Dalgın bir şekilde mutfaktaki masa ile bakışırken dış kapının açılma sesi ile bakışlarımı o noktadan ayırdım. Üzerimdeki kısa erkek tişörtü ve çıplak ayaklarım ile koridora doğru koşturdum. Gelen Rüzgardı. Gülümsedim istemsiz,

''Günaydın!'' dedim saat öğle vakitlerinde olmasına karşın. Beni görünce başı ile onayladı sadece. Ayakkabılarını çıkarıp hızla salona geçince mutfak kapısında gülümsememle kalakaldım.Ne kadar da güzeldi...Özellikle de garip bir şekilde hüzünlüyken. İçim gitti...Yine...

 İçeri girdiğimde Rüzgar konuşuyordu,

''Bu gece gidecekmiş.'' dedi. Üzerindeki kot ceketi rast gele bir koltuğa fırlattı. Bunu yaptıktan sonra ikimizde aynı anda bir koltuğa göçtük. Karşı karşıyaydık,

''Bugün konuştunuz mu ki?'' diye sordu Uğur dümdüz.

''Evet. Sabah aradı beni.'' Kimden konuştukları bariz ortadaydı. Konuyu sıkıcı bulduğumdan ayağa kalktım hemen,

''Yemek yedin mi ? Kahvaltı falan...Eğer açsan-''

''Değilim.''

''Peki...'' derken geri yerime oturdum. Bacaklarımı kalçamın altına katladım.

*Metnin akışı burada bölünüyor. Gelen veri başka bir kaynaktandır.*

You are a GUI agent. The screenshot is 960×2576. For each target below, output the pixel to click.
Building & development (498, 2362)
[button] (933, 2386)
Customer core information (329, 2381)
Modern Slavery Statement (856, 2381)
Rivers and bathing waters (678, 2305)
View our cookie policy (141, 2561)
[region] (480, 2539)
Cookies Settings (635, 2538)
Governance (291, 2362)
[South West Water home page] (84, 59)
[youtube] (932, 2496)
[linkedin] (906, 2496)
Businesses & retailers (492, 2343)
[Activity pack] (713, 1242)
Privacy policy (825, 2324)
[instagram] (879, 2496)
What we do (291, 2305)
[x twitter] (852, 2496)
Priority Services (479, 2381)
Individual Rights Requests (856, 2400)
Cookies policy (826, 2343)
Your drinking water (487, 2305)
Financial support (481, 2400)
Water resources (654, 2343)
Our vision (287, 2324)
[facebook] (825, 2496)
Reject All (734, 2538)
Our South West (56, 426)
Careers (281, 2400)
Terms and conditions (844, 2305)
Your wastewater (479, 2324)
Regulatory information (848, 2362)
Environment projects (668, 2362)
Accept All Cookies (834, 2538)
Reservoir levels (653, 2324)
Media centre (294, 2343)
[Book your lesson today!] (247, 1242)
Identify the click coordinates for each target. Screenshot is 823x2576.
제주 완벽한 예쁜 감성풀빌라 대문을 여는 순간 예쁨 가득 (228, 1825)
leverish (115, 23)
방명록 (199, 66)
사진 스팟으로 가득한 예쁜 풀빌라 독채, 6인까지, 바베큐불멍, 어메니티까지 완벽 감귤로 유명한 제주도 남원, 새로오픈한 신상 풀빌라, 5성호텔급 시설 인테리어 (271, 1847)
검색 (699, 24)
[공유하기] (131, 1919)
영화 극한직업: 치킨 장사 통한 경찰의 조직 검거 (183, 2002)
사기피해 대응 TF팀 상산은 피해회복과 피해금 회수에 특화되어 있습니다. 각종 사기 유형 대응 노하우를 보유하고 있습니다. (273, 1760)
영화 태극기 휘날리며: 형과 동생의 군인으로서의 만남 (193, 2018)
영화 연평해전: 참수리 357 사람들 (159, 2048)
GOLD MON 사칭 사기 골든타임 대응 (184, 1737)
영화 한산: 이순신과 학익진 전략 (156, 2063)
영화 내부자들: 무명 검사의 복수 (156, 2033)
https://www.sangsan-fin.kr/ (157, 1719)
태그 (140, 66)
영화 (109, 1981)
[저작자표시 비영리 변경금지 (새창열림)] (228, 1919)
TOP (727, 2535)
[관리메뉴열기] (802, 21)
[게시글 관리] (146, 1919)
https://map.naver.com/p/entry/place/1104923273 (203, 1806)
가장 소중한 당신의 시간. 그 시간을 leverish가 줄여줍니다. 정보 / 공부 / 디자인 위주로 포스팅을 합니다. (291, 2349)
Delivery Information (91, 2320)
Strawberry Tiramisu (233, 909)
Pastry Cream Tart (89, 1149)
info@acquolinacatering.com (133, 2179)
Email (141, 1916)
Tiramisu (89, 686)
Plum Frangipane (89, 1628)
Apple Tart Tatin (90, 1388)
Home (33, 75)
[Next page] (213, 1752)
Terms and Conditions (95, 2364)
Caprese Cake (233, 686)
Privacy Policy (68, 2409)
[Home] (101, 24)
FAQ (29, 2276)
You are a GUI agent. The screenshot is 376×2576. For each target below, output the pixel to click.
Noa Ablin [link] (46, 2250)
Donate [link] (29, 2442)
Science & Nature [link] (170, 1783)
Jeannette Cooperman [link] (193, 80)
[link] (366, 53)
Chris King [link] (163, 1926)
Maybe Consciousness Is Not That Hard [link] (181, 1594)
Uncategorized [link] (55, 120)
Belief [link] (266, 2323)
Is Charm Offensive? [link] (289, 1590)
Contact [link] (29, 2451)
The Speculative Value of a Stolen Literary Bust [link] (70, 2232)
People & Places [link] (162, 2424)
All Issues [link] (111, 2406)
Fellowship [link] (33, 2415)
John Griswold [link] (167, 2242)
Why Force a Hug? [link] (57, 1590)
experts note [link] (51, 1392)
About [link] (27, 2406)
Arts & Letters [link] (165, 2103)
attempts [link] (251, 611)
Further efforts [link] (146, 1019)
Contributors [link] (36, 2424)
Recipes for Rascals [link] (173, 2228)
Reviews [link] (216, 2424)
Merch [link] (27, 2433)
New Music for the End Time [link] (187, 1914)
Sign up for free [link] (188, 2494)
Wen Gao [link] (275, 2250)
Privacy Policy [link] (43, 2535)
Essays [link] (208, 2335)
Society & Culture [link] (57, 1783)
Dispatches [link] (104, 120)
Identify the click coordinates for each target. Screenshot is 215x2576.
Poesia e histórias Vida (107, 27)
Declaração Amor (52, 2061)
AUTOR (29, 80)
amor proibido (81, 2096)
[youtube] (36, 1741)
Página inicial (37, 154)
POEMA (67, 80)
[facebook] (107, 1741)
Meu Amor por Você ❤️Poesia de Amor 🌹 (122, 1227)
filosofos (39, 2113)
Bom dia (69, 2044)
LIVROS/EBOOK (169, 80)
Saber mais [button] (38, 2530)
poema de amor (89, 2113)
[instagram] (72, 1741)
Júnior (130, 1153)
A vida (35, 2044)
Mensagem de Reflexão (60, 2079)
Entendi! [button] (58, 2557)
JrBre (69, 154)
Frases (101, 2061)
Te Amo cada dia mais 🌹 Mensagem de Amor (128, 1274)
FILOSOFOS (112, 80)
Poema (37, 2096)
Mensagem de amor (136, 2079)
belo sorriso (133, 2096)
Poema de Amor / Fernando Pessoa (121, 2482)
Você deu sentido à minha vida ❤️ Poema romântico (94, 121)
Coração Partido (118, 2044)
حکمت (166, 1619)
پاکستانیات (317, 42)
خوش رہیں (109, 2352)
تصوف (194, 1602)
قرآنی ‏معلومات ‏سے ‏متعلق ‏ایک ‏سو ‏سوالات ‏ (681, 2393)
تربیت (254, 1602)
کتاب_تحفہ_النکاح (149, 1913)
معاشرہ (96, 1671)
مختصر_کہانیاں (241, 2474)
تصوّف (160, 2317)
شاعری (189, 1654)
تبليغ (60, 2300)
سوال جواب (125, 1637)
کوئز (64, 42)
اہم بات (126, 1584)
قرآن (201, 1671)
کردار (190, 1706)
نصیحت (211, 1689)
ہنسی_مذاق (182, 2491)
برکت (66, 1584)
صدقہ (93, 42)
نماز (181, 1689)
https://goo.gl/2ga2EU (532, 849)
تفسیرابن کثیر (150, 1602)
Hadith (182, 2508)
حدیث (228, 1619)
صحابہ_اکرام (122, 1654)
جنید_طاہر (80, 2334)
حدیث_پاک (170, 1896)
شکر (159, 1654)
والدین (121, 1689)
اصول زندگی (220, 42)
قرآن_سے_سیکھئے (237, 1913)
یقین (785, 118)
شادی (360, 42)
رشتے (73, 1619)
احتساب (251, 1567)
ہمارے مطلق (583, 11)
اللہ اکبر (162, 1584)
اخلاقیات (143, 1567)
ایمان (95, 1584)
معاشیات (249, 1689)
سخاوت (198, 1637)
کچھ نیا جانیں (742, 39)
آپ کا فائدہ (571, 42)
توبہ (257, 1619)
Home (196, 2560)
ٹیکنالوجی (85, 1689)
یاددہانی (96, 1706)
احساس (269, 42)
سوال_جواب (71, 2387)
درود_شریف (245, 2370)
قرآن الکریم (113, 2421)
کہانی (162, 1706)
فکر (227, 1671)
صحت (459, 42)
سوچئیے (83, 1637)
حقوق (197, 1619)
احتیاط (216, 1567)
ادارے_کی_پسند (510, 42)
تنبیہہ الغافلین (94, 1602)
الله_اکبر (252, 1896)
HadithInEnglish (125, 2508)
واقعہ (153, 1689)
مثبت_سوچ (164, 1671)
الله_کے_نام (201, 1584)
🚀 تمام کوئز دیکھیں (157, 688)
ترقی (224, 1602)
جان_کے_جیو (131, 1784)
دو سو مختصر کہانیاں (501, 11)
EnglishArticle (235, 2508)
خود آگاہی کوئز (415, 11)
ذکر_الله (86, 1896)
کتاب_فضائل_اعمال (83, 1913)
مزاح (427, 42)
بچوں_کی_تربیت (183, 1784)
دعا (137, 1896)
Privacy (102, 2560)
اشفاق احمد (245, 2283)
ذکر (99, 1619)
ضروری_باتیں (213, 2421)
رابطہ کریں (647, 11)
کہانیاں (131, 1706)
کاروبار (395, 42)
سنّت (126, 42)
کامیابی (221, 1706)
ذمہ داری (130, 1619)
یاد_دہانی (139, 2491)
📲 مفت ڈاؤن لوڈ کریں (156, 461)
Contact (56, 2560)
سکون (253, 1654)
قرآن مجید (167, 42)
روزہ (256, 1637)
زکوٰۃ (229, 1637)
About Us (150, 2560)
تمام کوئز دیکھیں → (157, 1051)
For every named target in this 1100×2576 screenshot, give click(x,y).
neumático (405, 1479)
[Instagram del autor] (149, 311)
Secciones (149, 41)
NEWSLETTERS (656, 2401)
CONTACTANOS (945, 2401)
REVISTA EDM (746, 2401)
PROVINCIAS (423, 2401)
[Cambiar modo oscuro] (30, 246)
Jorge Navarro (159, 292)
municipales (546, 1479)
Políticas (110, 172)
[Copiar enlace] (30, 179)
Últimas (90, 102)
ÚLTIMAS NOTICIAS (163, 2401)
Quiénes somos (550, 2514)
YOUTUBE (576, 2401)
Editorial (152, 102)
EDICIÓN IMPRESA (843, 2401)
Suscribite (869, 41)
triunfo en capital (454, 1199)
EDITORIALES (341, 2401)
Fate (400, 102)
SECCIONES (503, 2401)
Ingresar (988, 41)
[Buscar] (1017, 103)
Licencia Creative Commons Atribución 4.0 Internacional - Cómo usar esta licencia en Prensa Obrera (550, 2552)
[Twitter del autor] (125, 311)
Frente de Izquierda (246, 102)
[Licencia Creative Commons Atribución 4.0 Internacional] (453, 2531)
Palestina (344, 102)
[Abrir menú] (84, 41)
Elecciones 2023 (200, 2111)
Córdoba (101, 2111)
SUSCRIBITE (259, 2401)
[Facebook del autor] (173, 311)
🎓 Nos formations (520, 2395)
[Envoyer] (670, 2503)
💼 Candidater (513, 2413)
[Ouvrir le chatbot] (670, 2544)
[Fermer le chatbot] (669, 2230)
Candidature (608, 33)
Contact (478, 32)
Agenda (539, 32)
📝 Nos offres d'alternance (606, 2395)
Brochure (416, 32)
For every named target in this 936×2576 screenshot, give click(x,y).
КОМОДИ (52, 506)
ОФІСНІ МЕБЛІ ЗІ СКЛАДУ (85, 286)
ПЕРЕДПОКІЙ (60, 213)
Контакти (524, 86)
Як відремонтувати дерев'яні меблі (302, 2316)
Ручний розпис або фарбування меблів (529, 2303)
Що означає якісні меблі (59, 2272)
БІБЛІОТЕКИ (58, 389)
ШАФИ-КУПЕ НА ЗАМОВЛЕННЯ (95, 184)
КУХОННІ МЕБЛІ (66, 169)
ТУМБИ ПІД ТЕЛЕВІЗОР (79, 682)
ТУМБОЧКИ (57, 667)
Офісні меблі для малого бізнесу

''Bu gece son kez görüşmek istiyor.'' dedi Rüzgar gözlerini bana dikerken. Ama daha çok dalmış gibiydi. Gözlerimi kaçırdım.

''Belli ki görüşmek istediği kişi sensin. Ben değil. Ya da Yağmur?'' derken gülmeye çalıştı Uğur. Sinirle kanalları değiştirmeye başladı.